Выбрать главу

He didn’t see Adolfo Suárez again. Or at least that’s what Carrillo told me the only time I met him, one morning in the spring of 2007. The appointment was for noon at his home, a modest apartment in a building on Plaza de los Reyes Magos, in the Niño Jesús neighbourhood, very close to the Parque Retiro. By then Carrillo was in his nineties, but he looked the same as he did in his sixties; perhaps his body seemed a little smaller and his frame a little more fragile, his scalp a little balder, his mouth a little sunken, his nose a little softer, his eyes a little less sarcastic and friendlier behind his bifocals. While we were together he smoked a whole pack of cigarettes; he talked with neither bitterness nor pride, with an urge for precision assisted by an irreproachable memory. I asked him all about the years of political change, about the legalization of the PCE and about 23 February; he talked to me most of all about Adolfo Suárez (‘Having worked in a university you’ll have known lots of educated idiots, right?’ he asked me twice. ‘Well, Suárez was just the opposite’).
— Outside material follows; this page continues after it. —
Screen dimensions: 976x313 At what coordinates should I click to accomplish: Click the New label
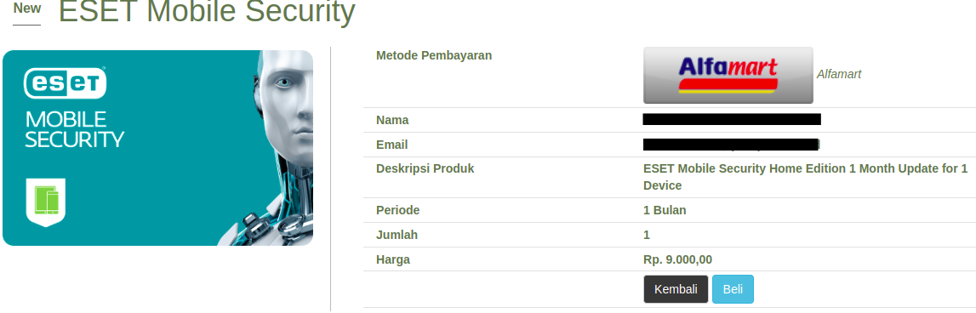click(x=26, y=9)
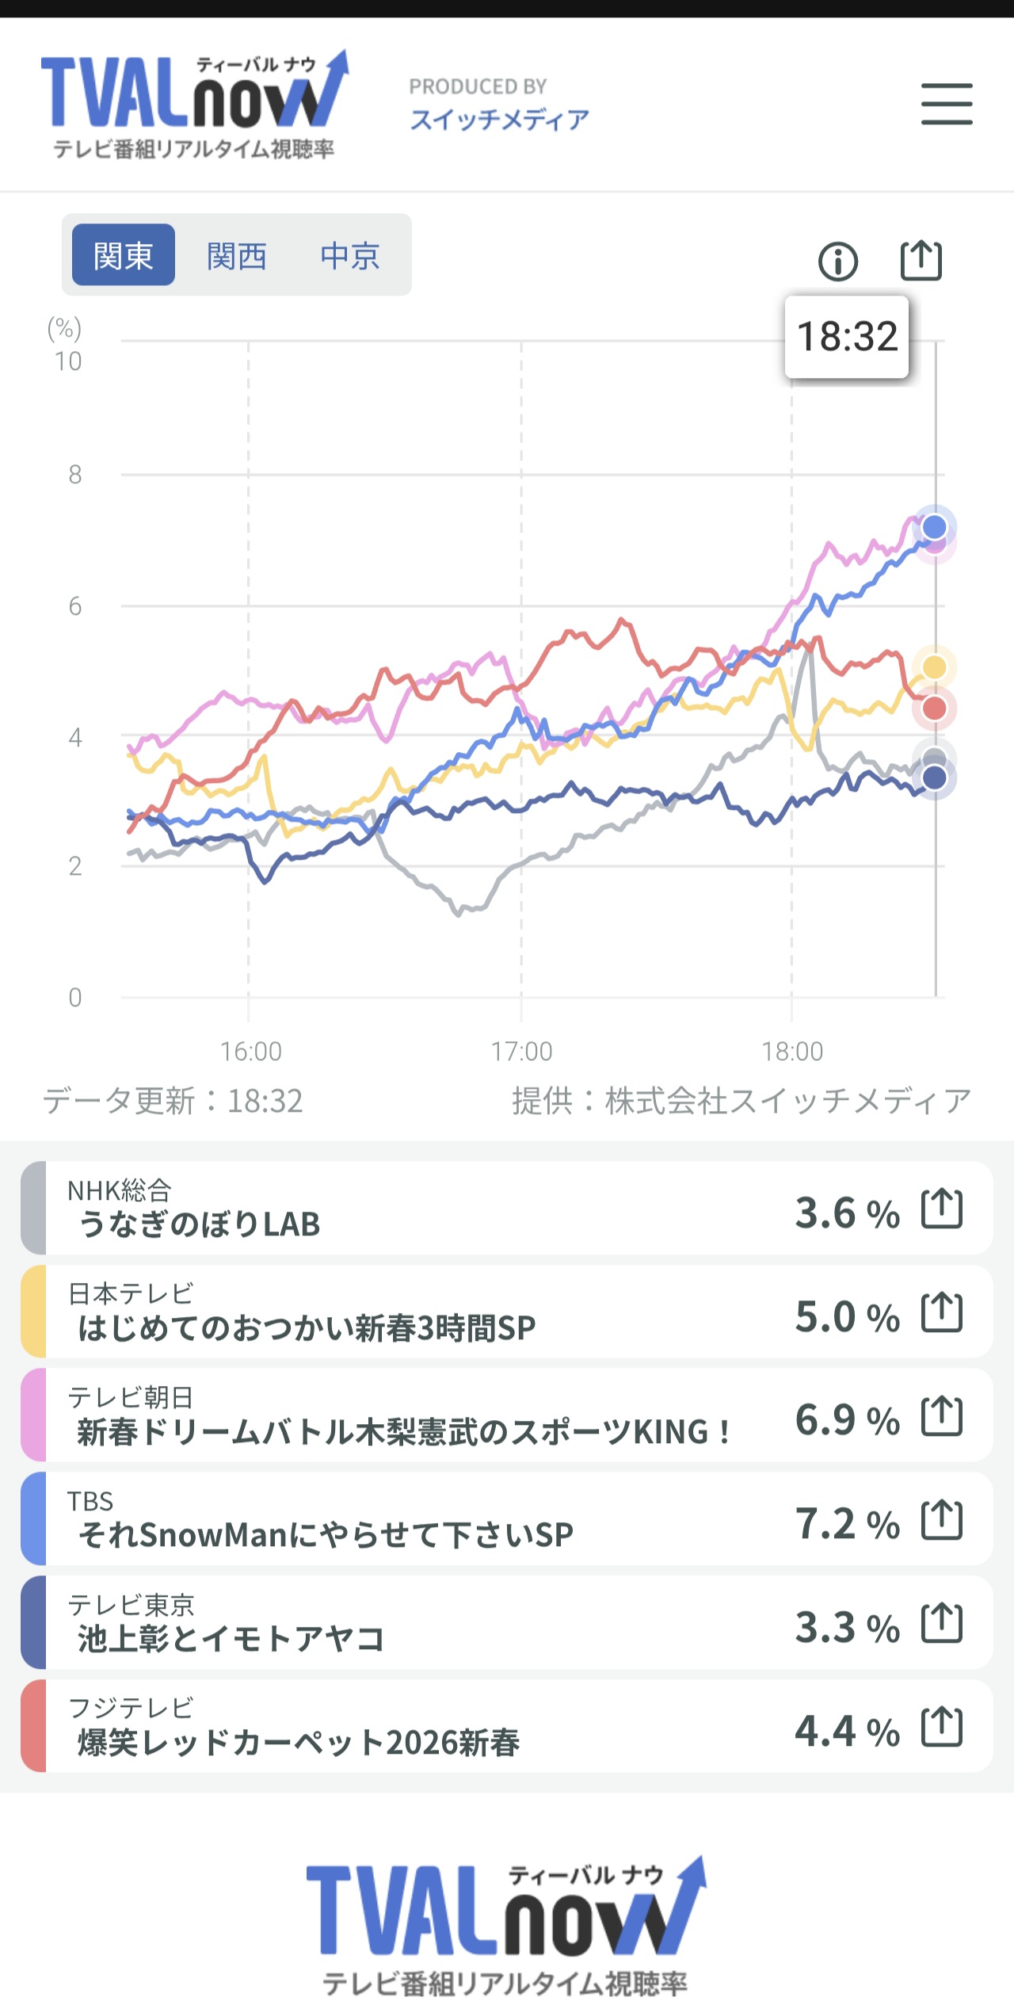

The conversation lasted more than three hours during which we sat face to face in his study, a small room, every wall covered floor to ceiling in books; on his desk were more books, papers, a full ashtray; through a half-open window giving on to the street came the sound of children playing; behind my interlocutor, leaning on a shelf, a photo of 23 February dominated the room: the front-page photo from the New York Times in which Adolfo Suárez, young, brave and dishevelled, is leaving his bench to confront the Civil Guards who are jostling General Gutiérrez Mellado in the chamber of the Cortes.

Chapter 6

The question about the intelligence services is still pending, although now it’s another one. We know that CESID headed by Javier Calderón as such did not organize or participate in the coup, but rather opposed it, but we also know that several members of the elite CESID unit headed by Major José Luis Cortina, AOME, collaborated with Lieutenant Colonel Tejero in the attack on the Cortes (without doubt Captain Gómez Iglesias, who at the last moment persuaded certain indecisive officers to back up the lieutenant colonel; possibly Sergeant Miguel Sales and Corporals José Moya and Rafael Monge, who escorted Tejero’s buses to their target); the question therefore is: did AOME organize or support 23 February? Did Major Cortina organize or support 23 February? In reality, it’s impossible to answer these two questions without answering two prior questions: who was Major Cortina? What was AOME?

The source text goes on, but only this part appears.